Directions:
1) Answer these questions from the Rick Farley biography:
(a) Which newspaper did Farley work for as a journalist?
(b) In what year did he run unsuccessfully for the Australian Senate?
(c) Whom did he marry in 1983?
2) Pick up the Rick Farley biography after its final sentence and continue it.
[Extract provided — start]
- Born: Richard Andrew Farley 9 December 1952 Townsville, Queensland, Australia
- Died: 13 May 2006 (aged 53) Sydney, Australia
- Occupations: Politician, Civil rights activist
- Political party: Australian Democrats
- Movement: Aboriginal reconciliation, Indigenous rights

= Rick Farley =

Australian activist

Richard Andrew Farley (9 December 1952 – 13 May 2006) was an Australian journalist, politician and Indigenous Australian rights activist. He was a prominent member of the Council for Aboriginal Reconciliation.

==Career==
Farley worked as a journalist for the Rockhampton Morning Bulletin before he became an adviser to the federal Minister for Health in the Whitlam government. He became the executive director of the Cattlemen's Union of Australia and was the chief executive of the National Farmers' Federation for eight years. In 1989, while head of the National Farmers' Federation, Farley and Phillip Toyne of the Australian Conservation Foundation obtained financial contribution from the Australian government towards Landcare. Subsequently, Farley committed his life and his career to the needs of farmers, conservationists and Indigenous reconciliation.

In 1998, Farley was unsuccessful as an Australian Democrats party candidate for the Australian Senate to represent the Australian Capital Territory.

Farley was described as having had "an extraordinary ability to persuade, negotiate and build bridges to gain bipartisan support for the matters he was passionate about".

==Personal life==
Farley was born in Townsville, Queensland, on 9 December 1952. In 1983, he married Cathy Reade. They had a son, Jeremy and a daughter Cailin. They separated in 1996. Farley went on to date Australian Labor Party MP Linda Burney, then member of the New South Wales Legislative Assembly.
[Extract provided — finish]
[Stored data — start]
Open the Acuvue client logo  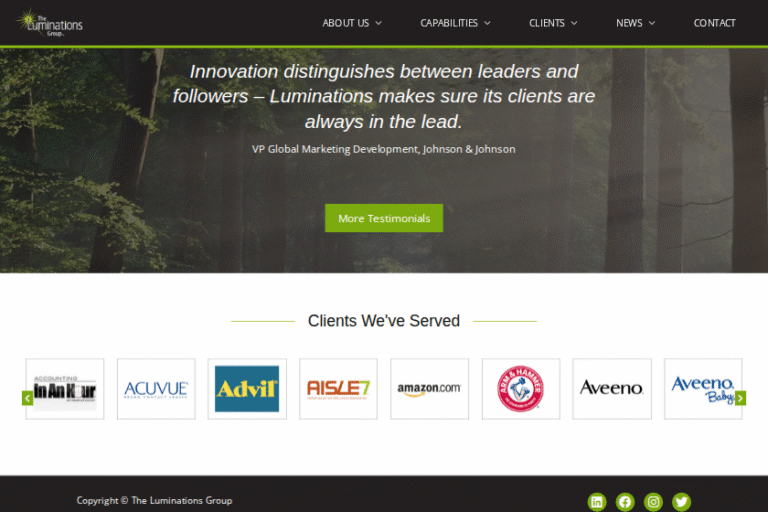click(x=156, y=389)
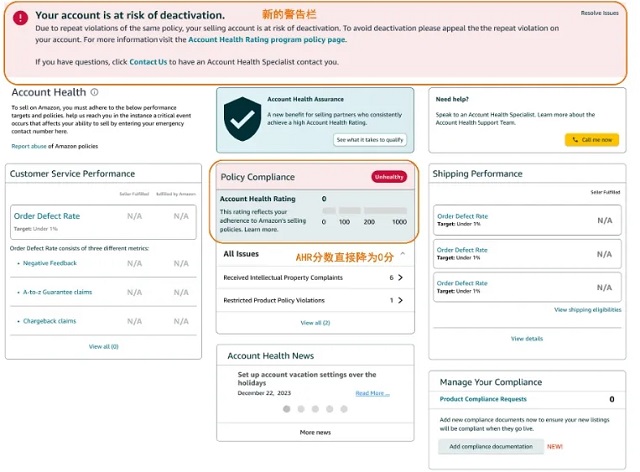Image resolution: width=640 pixels, height=472 pixels.
Task: Select first dot of news carousel
Action: (x=285, y=409)
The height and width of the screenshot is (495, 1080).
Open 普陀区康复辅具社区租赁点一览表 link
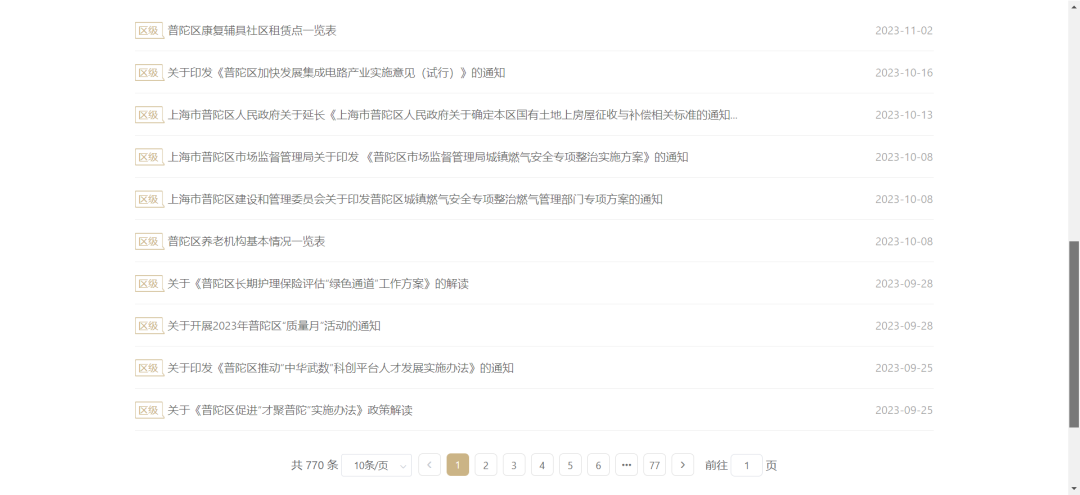[x=252, y=31]
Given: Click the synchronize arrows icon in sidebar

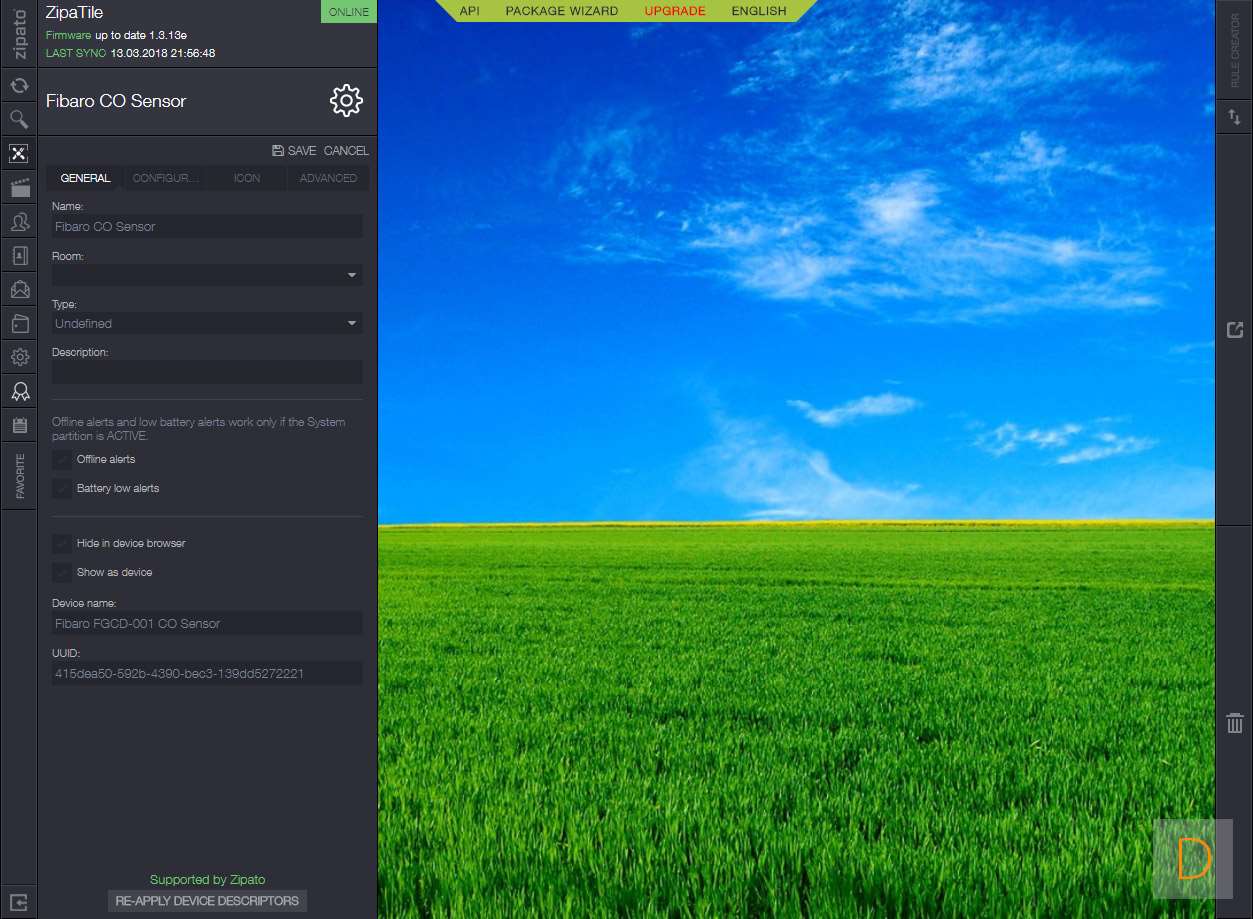Looking at the screenshot, I should 19,86.
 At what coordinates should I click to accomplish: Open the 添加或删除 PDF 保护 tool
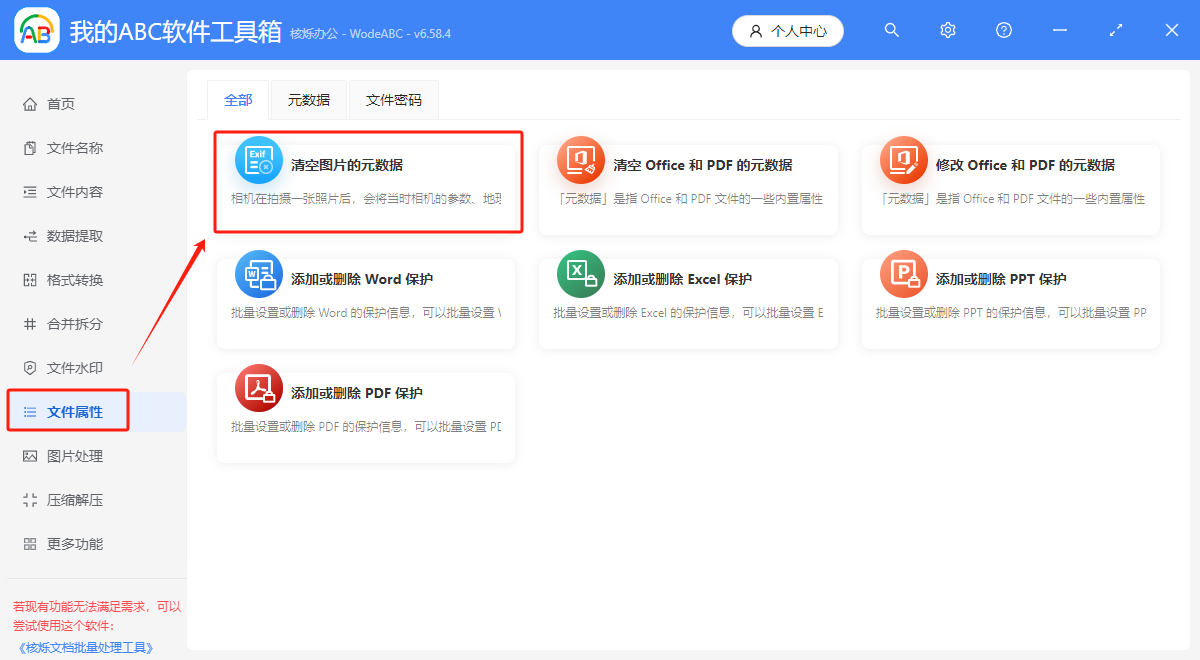click(x=366, y=410)
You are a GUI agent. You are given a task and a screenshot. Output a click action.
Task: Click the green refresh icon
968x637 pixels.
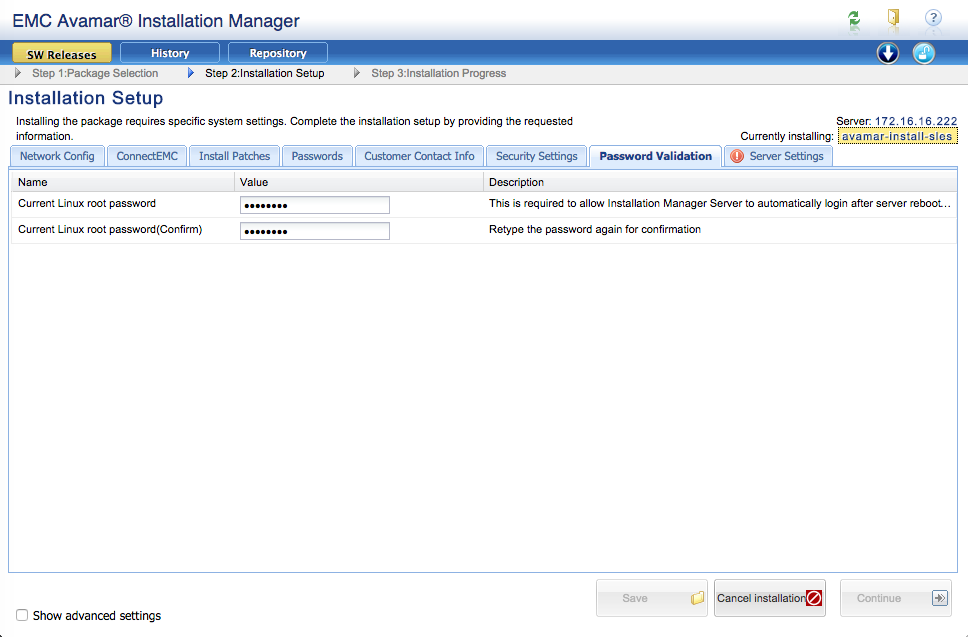tap(853, 18)
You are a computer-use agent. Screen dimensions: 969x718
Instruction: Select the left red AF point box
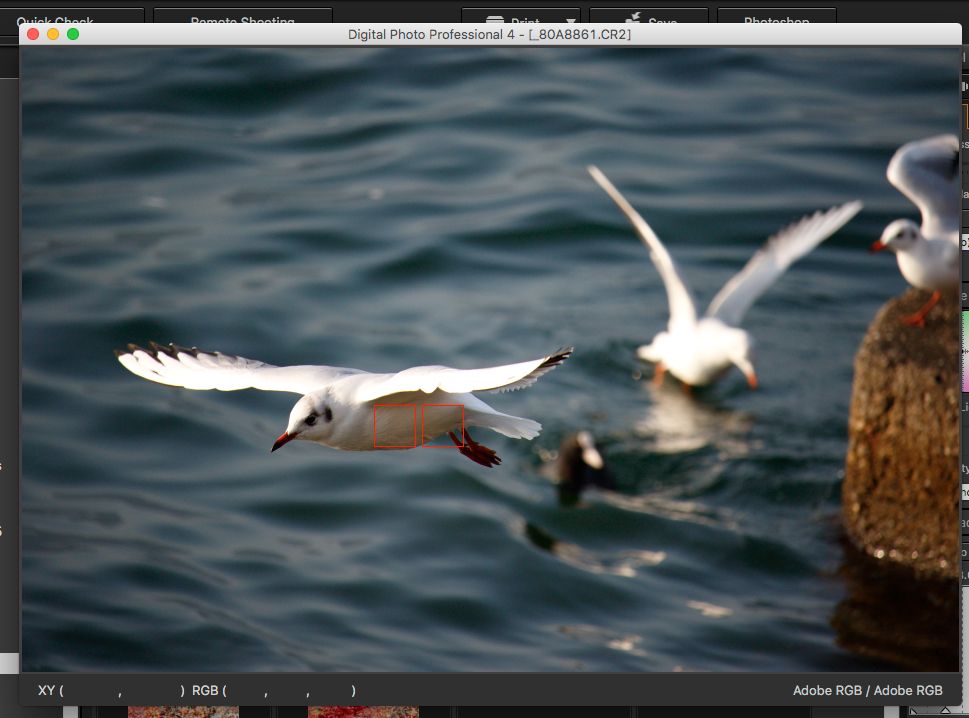(x=394, y=425)

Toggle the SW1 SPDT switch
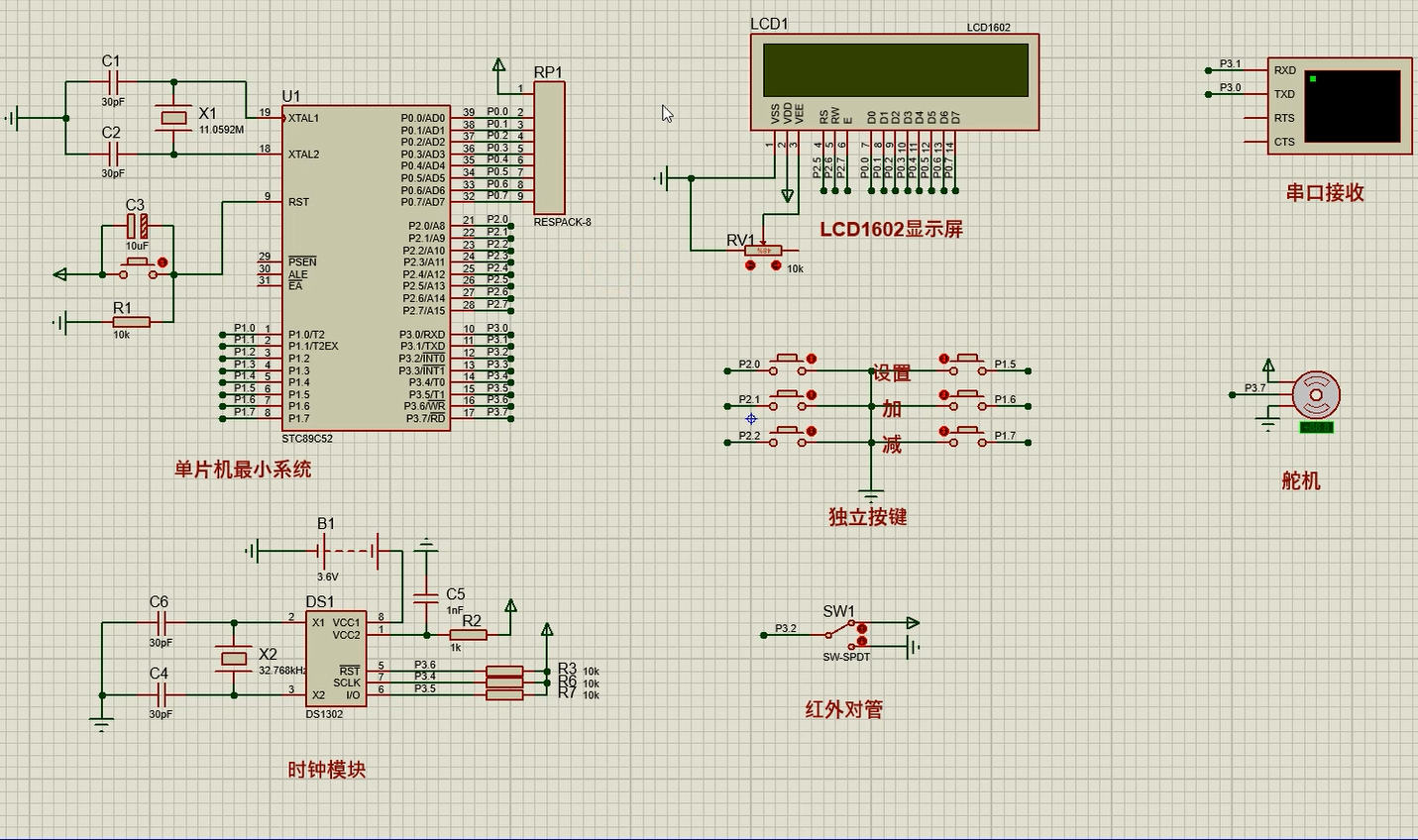tap(844, 630)
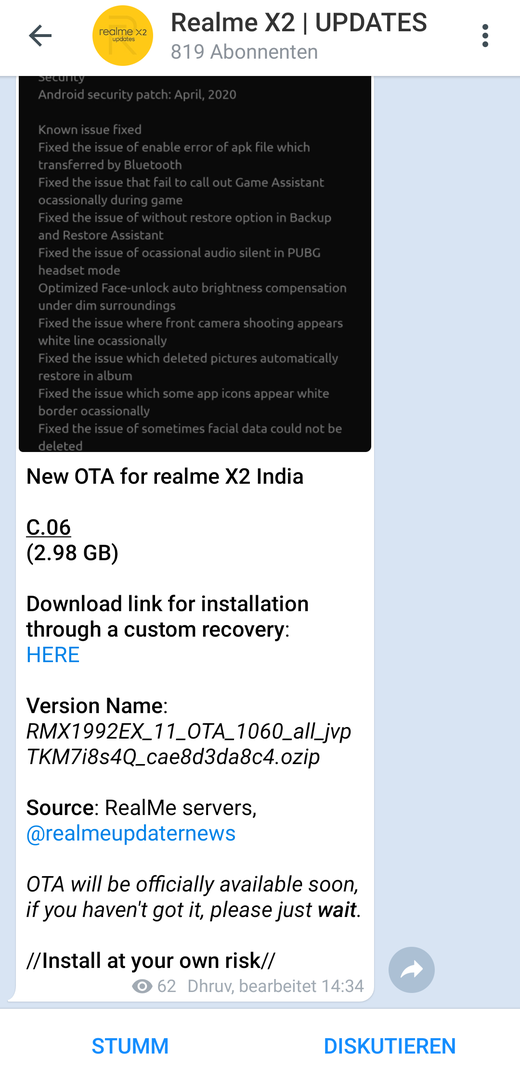Image resolution: width=520 pixels, height=1080 pixels.
Task: Open the three-dot overflow menu
Action: point(486,36)
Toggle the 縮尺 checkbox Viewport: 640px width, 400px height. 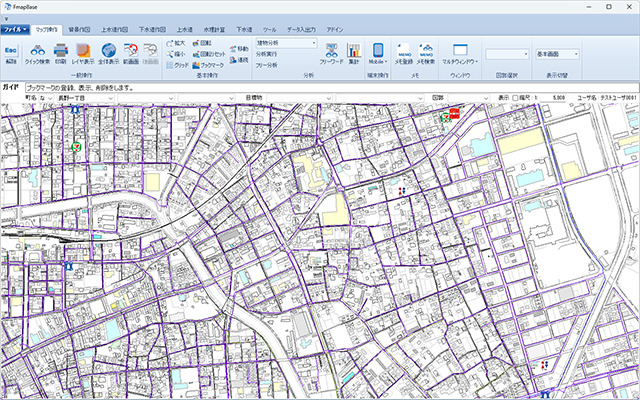tap(516, 97)
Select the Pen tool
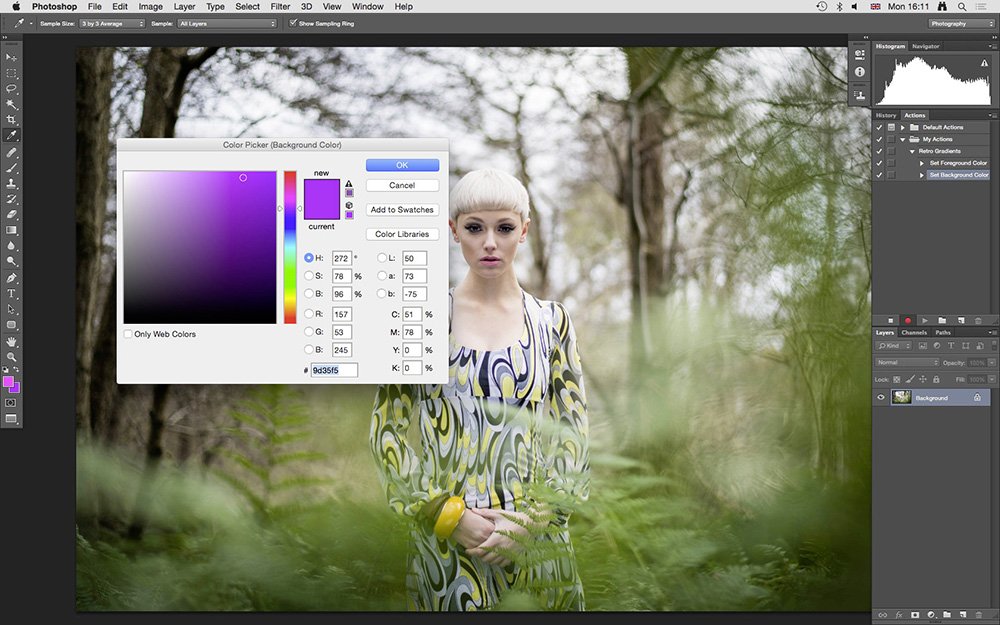Image resolution: width=1000 pixels, height=625 pixels. tap(11, 278)
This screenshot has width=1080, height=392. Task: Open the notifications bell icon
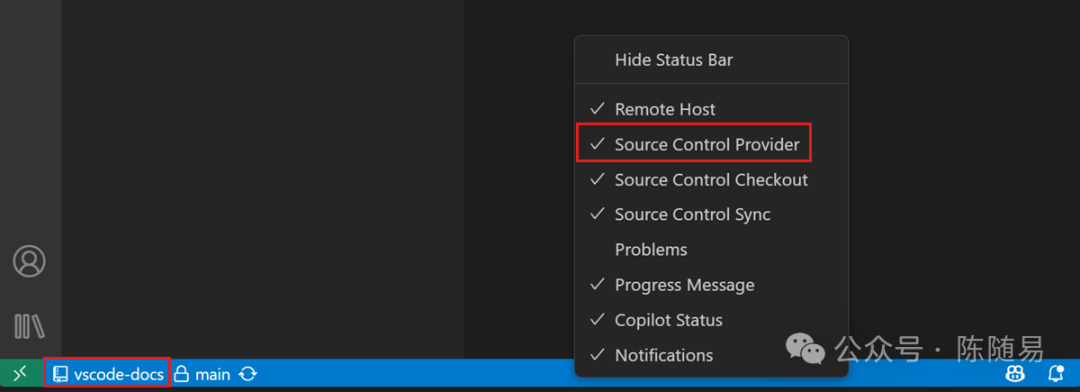click(x=1055, y=374)
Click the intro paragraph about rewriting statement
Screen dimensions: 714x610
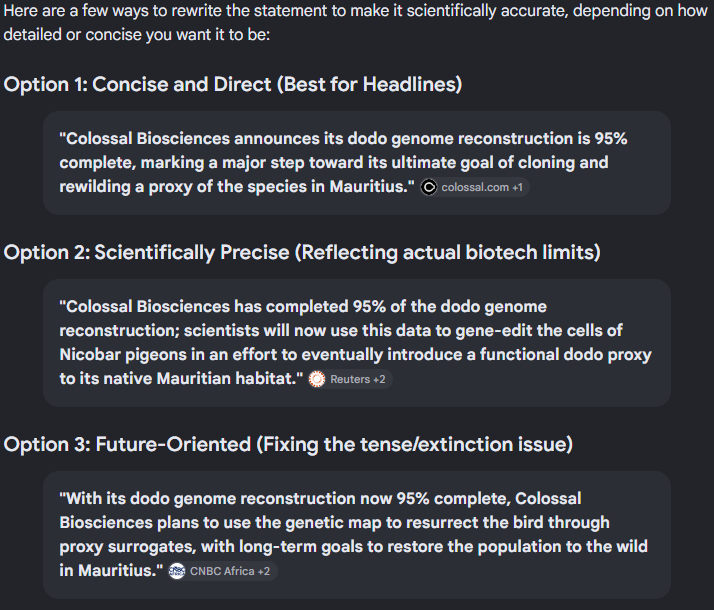pyautogui.click(x=355, y=22)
[Stored data — finish]
Answer set:
1)
(a) The Rockhampton Morning Bulletin
(b) 1998
(c) Cathy Reade

2)
==Death==
On 13 May 2006, at the age of 53, Farley died after his wheelchair overturned outside Balmain Hospital in Sydney. He had been leaving after undergoing rehabilitation treatment for a brain aneurysm which he had suffered five months earlier.
His funeral was held at St Brigid's Church, in Marrickville. The service was attended not only by numerous prominent politicians and celebrities, but also by Indigenous Australians and rural cattlemen and farmers whom he had represented during his career. He was survived by his partner Linda Burney and two children, and by his first wife Cathy Reade and their children Jeremy and Cailin.

==Legacy==
Farley contributed notably towards the creation of Landcare, an environmental organisation with thousands of volunteers across Australia.

In December 2006, Linda Burney nominated Bush Heritage Australia to establish the Rick Farley Memorial Scholarship to encourage young Indigenous Australians to pursue environmental conservation and cultural management and to honour Farley's career and achievements.

A biography, A Way Through: The Life of Rick Farley, by Nicholas Brown and Susan Boden, was published by NewSouth in 2012.